Winter Olympics: Alpine Skiing
Ligety and Shiffrin skiing toward the podium
Before it was a sport, skiing was an important means of transportation.
The exact origin of skiing is unclear, but there is evidence that Scandinavians were using skis to travel and hunt over snow-covered terrain as far back as 4,000 years ago.
Organized slalom races were first introduced in Europe during the 1920s and the first world championship was organized in 1931. Shortly thereafter, Americans caught on and interest in this country snowballed throughout the 1930s.
Alpine skiing made its Olympic debut at the 1936 Garmisch-Partenkirchen Games with a men's and women's combined event, featuring a downhill and two slalom runs. Giant slalom first appeared at the 1952 Oslo Games and the super giant slalom, or super G, was added at the 1988 Calgary Games.

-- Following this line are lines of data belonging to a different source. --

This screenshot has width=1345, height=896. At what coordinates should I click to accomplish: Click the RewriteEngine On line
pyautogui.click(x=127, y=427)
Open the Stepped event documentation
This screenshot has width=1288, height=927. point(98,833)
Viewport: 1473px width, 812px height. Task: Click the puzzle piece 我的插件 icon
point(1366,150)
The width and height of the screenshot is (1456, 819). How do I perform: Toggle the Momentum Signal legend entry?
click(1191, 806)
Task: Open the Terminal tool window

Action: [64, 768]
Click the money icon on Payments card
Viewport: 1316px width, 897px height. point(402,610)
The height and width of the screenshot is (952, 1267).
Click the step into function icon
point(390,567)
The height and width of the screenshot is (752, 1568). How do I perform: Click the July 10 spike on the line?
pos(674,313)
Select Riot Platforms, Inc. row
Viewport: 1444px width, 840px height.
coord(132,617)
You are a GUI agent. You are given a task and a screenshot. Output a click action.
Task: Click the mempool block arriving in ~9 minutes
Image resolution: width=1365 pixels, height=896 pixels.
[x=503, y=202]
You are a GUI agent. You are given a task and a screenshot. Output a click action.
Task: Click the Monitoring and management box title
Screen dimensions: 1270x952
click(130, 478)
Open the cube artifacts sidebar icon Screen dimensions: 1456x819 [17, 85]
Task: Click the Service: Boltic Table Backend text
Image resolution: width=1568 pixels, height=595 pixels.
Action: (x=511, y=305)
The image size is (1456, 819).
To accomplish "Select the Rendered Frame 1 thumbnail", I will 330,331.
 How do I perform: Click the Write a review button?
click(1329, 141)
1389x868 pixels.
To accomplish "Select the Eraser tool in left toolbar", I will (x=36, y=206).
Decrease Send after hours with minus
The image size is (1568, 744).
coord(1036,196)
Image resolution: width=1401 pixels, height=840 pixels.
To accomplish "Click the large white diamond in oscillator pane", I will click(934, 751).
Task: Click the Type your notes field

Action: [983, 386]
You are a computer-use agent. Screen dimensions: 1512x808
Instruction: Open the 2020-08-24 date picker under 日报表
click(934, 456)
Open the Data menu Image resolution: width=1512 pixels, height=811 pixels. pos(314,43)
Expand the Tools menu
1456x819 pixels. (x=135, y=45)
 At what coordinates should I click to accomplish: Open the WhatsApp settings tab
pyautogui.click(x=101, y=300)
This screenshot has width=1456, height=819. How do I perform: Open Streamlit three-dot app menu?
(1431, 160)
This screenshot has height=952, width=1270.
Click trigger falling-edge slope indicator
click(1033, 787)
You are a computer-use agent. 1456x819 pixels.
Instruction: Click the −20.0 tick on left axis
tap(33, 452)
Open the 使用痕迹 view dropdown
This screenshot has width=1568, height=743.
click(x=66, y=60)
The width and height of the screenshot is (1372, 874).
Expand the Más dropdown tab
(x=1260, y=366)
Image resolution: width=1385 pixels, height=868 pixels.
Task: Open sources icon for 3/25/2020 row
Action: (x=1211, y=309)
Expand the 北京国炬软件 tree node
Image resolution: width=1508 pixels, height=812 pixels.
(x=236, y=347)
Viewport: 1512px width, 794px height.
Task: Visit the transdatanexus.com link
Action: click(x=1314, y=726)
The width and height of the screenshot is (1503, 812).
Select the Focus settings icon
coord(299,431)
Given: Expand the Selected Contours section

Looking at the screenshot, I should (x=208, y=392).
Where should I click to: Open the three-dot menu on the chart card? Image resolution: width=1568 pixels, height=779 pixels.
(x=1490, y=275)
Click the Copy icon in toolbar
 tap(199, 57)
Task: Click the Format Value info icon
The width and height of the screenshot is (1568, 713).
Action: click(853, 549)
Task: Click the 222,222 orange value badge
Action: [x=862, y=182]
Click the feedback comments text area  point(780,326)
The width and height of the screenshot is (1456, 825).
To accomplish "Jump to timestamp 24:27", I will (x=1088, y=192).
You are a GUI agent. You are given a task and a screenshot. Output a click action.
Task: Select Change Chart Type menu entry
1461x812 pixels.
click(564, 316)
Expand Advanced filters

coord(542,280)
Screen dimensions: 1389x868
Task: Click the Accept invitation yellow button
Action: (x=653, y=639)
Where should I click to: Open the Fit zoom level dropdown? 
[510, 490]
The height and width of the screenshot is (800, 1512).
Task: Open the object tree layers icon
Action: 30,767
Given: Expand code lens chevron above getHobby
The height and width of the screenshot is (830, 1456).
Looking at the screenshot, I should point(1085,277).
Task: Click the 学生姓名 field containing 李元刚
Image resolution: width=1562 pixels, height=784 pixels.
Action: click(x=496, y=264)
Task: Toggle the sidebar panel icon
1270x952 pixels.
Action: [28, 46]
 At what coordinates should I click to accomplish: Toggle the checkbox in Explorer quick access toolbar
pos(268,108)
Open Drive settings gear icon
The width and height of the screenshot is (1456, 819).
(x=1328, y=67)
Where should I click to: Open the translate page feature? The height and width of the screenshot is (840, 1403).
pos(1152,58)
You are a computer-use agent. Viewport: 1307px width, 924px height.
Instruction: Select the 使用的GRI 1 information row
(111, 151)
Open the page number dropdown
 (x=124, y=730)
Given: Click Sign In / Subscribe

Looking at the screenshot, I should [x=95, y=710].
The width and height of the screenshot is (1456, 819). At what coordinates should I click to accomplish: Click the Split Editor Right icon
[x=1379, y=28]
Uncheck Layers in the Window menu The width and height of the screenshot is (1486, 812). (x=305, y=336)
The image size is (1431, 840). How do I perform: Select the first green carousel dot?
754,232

Men and women will each compete in five Alpine skiing events in Sochi:
All men's and women's alpine events will take place at a single venue, Rosa Khutor, an alpine resort located on the Aibga Ridge in the Krasnaya Polyana district of the Northern Caucasus. The alpine events of the Games will begin with Men's downhill on Feb. 9, and end with Men's super combined on Feb. 14.
U.S. hopes for gold are high this year with Mikaela Shiffrin, the youngest alpine World Champion in American history. At 18, Shiffrin became the first American skier of either gender to win three or more slaloms in a World Cup season twice, and now owns the most World Cup wins of any American woman. For the men, look to Ted Ligety, considered the best giant slalom skier in the world. Veterans Bode Miller and Julia Mancuso will be skiing in Sochi, but Olympic champion Lindsey Vonn won't, having suffered yet another racing injury in Val d’Isere, France on Dec. 21.